Da 6 anni lotta contro il giro di vite del governo a guida Pis (Diritto e Giustizia). Le proteste nascono da una legge che punta a vietare quasi del tutto l’aborto, scritta da una fondazione ultracattolica, Ordo Iuris, che dall’arrivo al governo del partito di Jaroslaw Kaczynski è riuscita a infiltrare Parlamento, ministeri, tribunali, corti supreme. Le proteste hanno scongiurato sulle prime il bando, ma nel 2020, complice la pandemia, la legge è passata e la Corte costituzionale ha messo a ottobre il sigillo su una norma che vieta alle donne di abortire anche nel caso di gravi malformazioni del feto.

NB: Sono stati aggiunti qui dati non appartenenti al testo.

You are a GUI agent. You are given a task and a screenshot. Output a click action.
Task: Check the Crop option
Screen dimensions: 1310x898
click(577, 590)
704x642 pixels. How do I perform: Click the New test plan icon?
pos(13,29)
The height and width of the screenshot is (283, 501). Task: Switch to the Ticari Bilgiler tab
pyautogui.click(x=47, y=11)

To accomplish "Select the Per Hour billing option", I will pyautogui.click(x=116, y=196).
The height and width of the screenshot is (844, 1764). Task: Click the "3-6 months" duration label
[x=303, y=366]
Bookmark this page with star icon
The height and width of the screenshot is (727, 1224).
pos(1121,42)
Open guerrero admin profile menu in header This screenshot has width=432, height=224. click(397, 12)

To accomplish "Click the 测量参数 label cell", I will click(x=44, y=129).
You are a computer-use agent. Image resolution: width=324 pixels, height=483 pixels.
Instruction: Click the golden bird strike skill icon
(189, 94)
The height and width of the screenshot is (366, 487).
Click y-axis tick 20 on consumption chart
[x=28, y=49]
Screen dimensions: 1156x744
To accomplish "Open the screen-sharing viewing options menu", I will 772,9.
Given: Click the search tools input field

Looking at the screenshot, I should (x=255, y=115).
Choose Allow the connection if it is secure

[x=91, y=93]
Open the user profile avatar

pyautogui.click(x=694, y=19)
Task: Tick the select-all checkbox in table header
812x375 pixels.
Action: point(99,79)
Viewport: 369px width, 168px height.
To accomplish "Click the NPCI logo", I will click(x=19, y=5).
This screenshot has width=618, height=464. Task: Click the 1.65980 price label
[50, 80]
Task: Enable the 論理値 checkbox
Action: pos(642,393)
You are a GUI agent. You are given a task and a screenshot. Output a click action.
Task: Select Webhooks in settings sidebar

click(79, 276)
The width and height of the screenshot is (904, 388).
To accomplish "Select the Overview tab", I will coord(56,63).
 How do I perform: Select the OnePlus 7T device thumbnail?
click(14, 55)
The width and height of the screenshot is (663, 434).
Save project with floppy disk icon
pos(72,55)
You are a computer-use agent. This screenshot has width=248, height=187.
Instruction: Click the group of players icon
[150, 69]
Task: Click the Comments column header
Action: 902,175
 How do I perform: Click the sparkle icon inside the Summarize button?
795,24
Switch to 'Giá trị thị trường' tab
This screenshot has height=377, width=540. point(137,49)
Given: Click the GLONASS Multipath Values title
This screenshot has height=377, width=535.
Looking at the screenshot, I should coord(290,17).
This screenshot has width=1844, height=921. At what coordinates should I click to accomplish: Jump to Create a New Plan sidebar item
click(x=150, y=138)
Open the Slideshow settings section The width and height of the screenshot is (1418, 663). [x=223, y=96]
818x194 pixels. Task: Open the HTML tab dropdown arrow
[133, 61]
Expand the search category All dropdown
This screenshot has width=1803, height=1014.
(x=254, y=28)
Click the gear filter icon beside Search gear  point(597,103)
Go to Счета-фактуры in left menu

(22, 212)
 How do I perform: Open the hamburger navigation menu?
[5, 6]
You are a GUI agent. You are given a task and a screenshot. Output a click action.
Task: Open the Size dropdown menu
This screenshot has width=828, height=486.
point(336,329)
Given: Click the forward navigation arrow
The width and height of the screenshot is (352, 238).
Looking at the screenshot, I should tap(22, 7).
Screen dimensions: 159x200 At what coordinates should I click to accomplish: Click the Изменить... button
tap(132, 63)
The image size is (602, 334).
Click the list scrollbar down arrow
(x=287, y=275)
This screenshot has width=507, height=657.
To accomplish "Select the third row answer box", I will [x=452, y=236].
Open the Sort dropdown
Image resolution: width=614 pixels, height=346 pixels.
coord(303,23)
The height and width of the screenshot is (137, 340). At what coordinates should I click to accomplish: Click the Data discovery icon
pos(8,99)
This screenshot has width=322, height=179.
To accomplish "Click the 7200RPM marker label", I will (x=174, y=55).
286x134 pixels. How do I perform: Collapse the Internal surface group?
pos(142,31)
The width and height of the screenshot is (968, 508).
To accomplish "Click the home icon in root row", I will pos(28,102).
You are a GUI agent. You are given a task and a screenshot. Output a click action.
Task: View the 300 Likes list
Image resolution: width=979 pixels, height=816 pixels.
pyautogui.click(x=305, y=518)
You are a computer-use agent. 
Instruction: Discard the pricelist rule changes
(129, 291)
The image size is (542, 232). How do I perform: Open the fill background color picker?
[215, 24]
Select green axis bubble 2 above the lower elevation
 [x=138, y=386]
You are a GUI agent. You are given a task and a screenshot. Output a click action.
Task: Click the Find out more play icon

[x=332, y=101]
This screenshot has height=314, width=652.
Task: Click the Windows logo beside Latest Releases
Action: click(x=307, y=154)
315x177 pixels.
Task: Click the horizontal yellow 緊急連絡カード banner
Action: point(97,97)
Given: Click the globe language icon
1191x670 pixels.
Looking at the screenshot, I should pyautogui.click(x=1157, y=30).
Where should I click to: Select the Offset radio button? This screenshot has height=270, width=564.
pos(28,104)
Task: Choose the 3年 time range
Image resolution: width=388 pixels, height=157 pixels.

Le leggi da sempre restrittive contro l’aborto costringevano ogni anno circa 100mila donne ad andare all’estero, a farsi curare nelle cliniche clandestine, a mettersi nelle mani delle mammane. Ma ora anche quei 2mila aborti ancora consentiti saranno banditi al 98%. Anche Marta è stata in carcere e denuncia «il tentativo del governo e della destra cattolica di alzare il tiro: ormai fioccano le denunce penali». Lei stessa ha 65 processi pendenti. «Lo schema è lo stesso del sindaco di Danzica, Pawel Adamowicz. Diffamarti e perseguitarti, finché qualcuno non ne trae le conseguenze». Adamowicz, liberale e anti-nazionalista, si era impegnato per i diritti Lgbt+ e i profughi. È stato accoltellato il 14 gennaio del 2019. Al funerale il prete gridò che bisognava smetterla con l’odio. Ma l’odio, in Polonia, non fa che aumentare.